Меня охватило беспокойство: насколько я могла видеть из окна, он направился в конюшню. Я отважилась отпереть свою дверь и бросилась в соседнюю комнату, откуда могла видеть все, что он станет делать.
Костаки действительно направился в конюшню, сам вывел оттуда свою любимую лошадь и оседлал ее собственными руками с тщательностью человека, придающего огромное значение малейшей мелочи. Он был в том же костюме, в каком я увидела его в первый раз, однако из оружия при нем была одна сабля.
Оседлав лошадь, он еще раз взглянул на окно моей комнаты; не увидев меня, он вскочил в седло, велел открыть те ворота, через которые отправился и должен был вернуться его брат, и поскакал галопом по направлению к монастырю Ганго.
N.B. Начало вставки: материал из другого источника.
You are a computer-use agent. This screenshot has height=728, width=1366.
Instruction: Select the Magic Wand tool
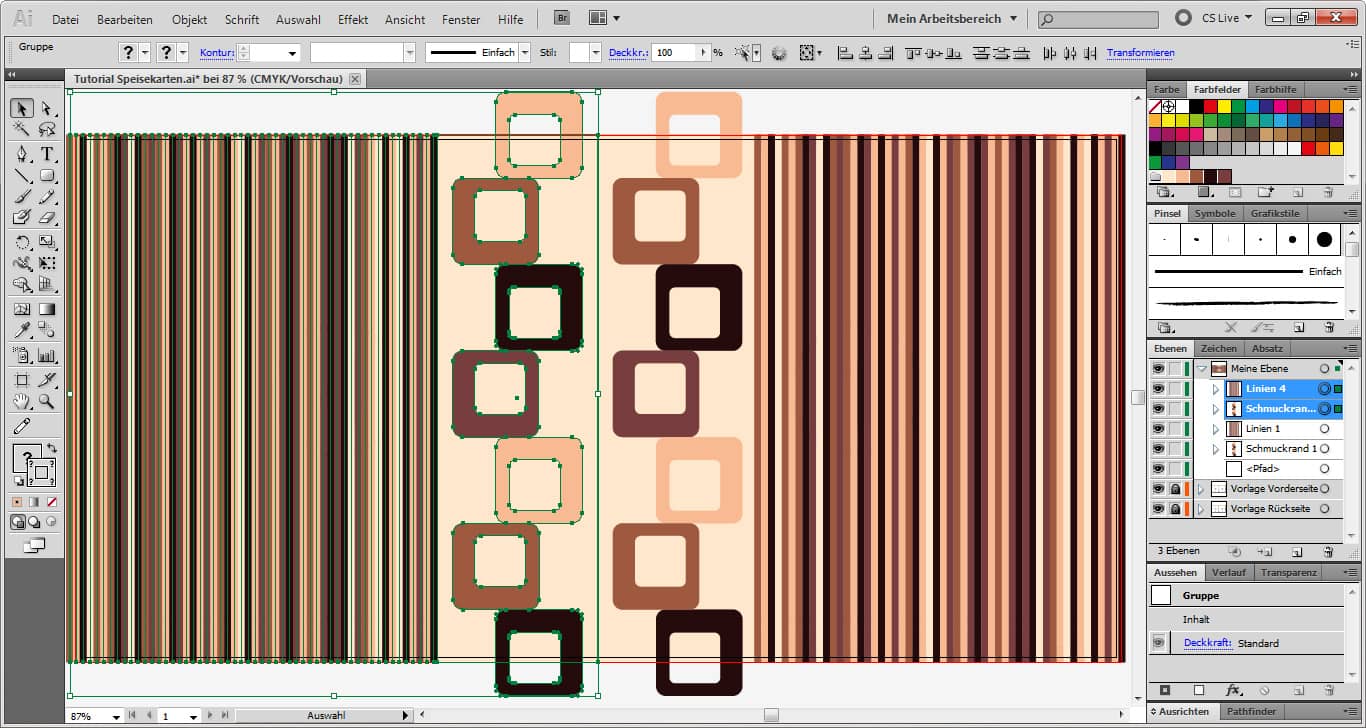tap(21, 130)
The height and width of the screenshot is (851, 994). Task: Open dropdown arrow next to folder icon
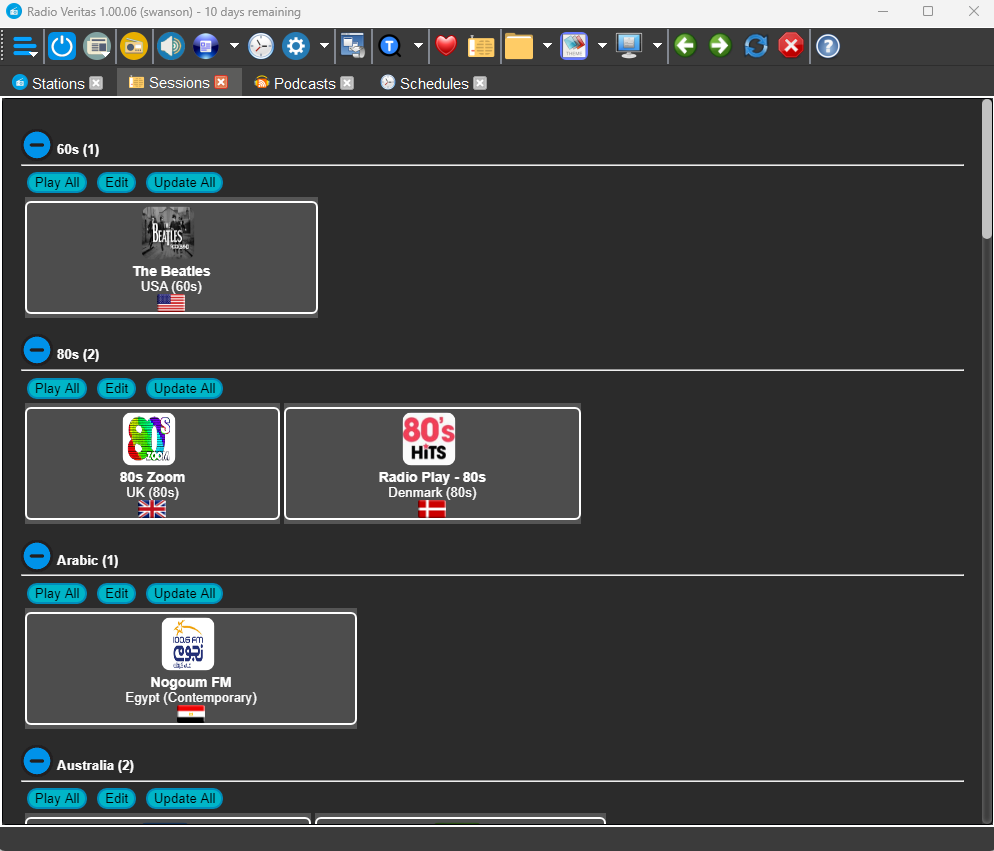click(x=547, y=46)
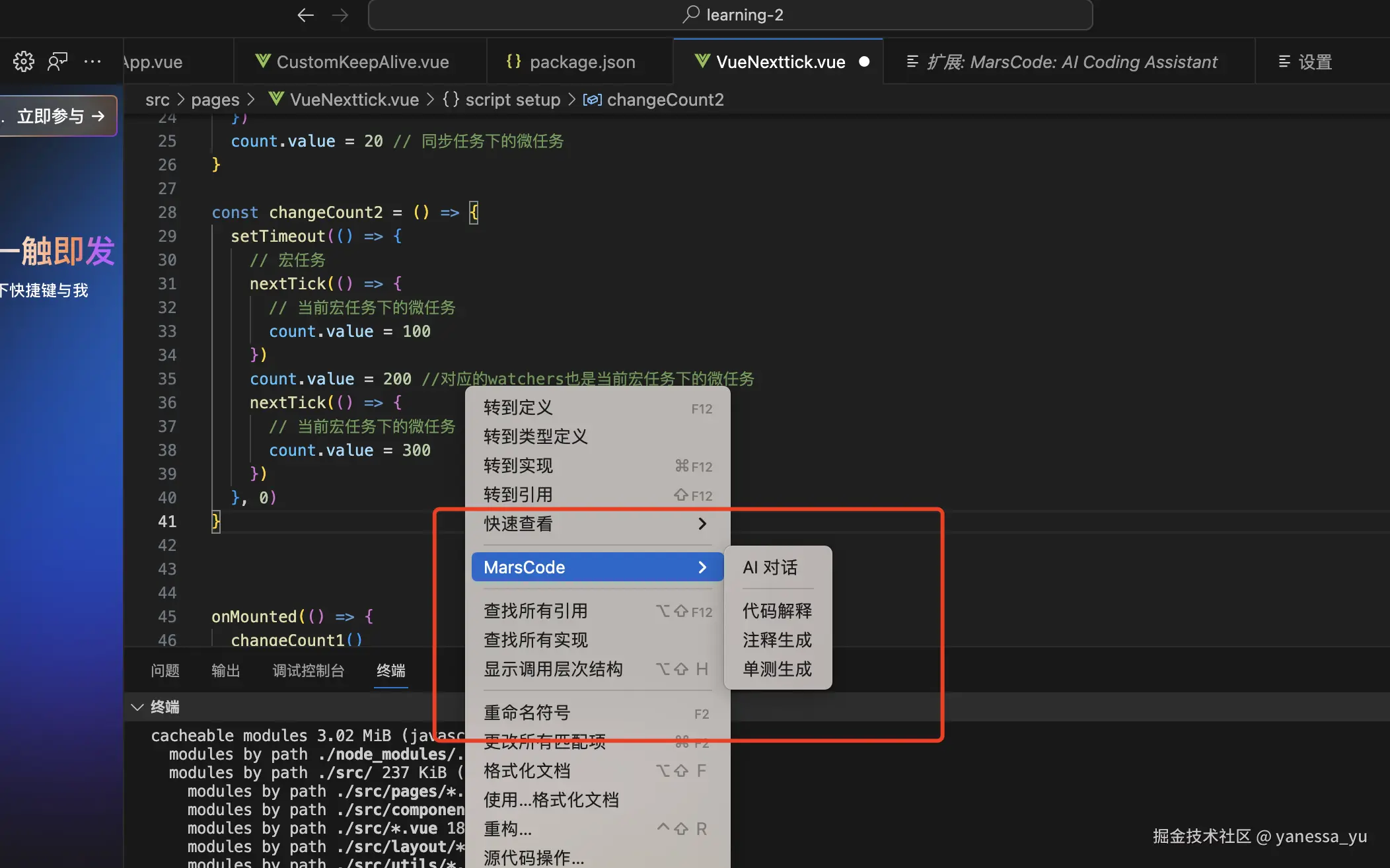Click the chat feedback icon beside the gear
This screenshot has height=868, width=1390.
(57, 61)
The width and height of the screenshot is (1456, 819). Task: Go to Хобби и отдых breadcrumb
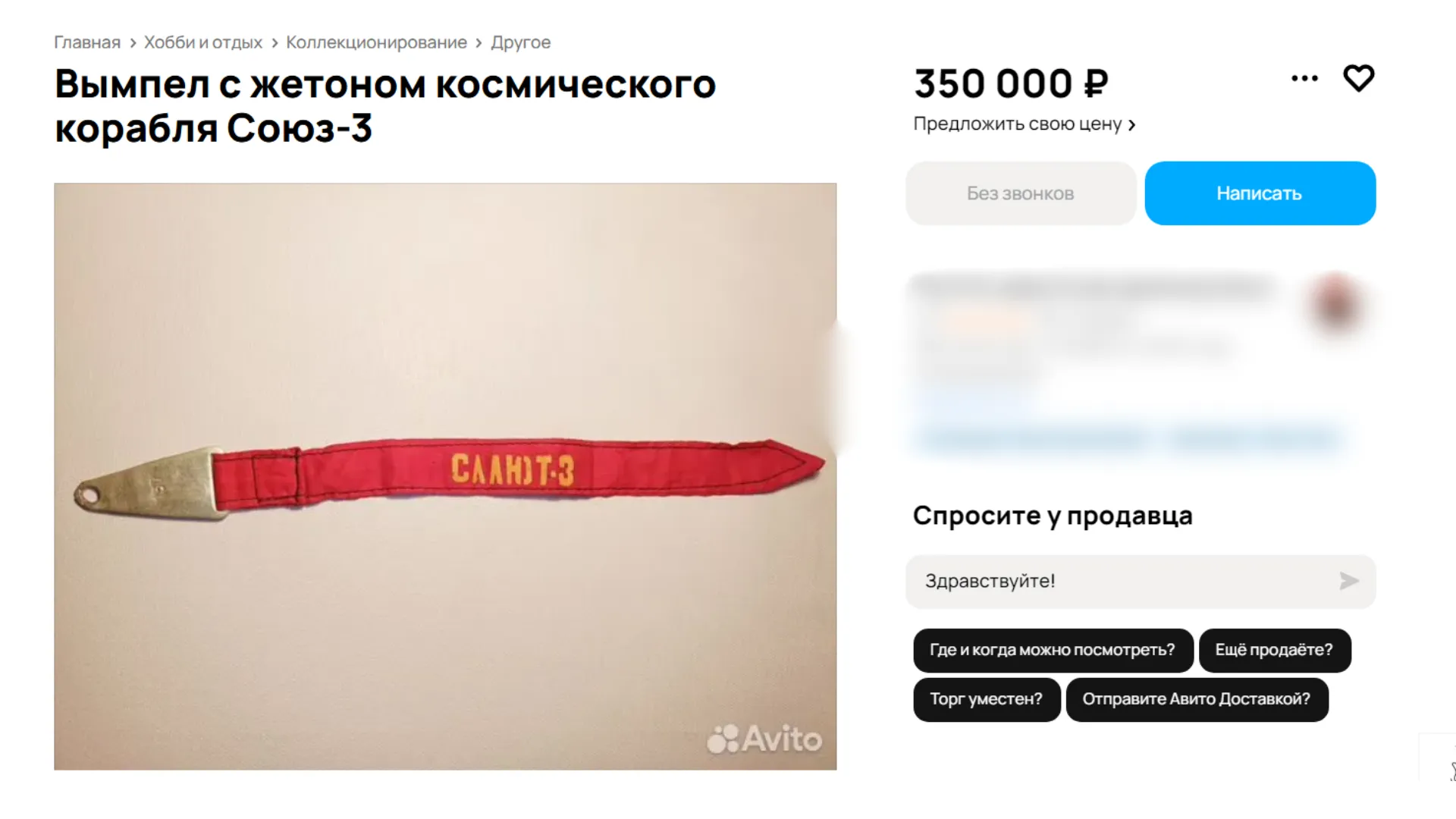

Тут сердце мое страшно сжалось; роковое предчувствие говорило мне, что Костаки отправился навстречу своему брату.
Я оставалась у окна, пока могла различать дорогу, в четверти льё от замка делавшую поворот и терявшуюся в лесу. Но сумерки с каждой минутой все больше сгущались, и дорога совсем исчезла из виду.
Я все еще стояла у окна.
Наконец тревога моя, дойдя до крайней степени, придала мне силы, и так как ясно было, что получить первые вести об обоих братьях можно было только в зале, то я спустилась вниз.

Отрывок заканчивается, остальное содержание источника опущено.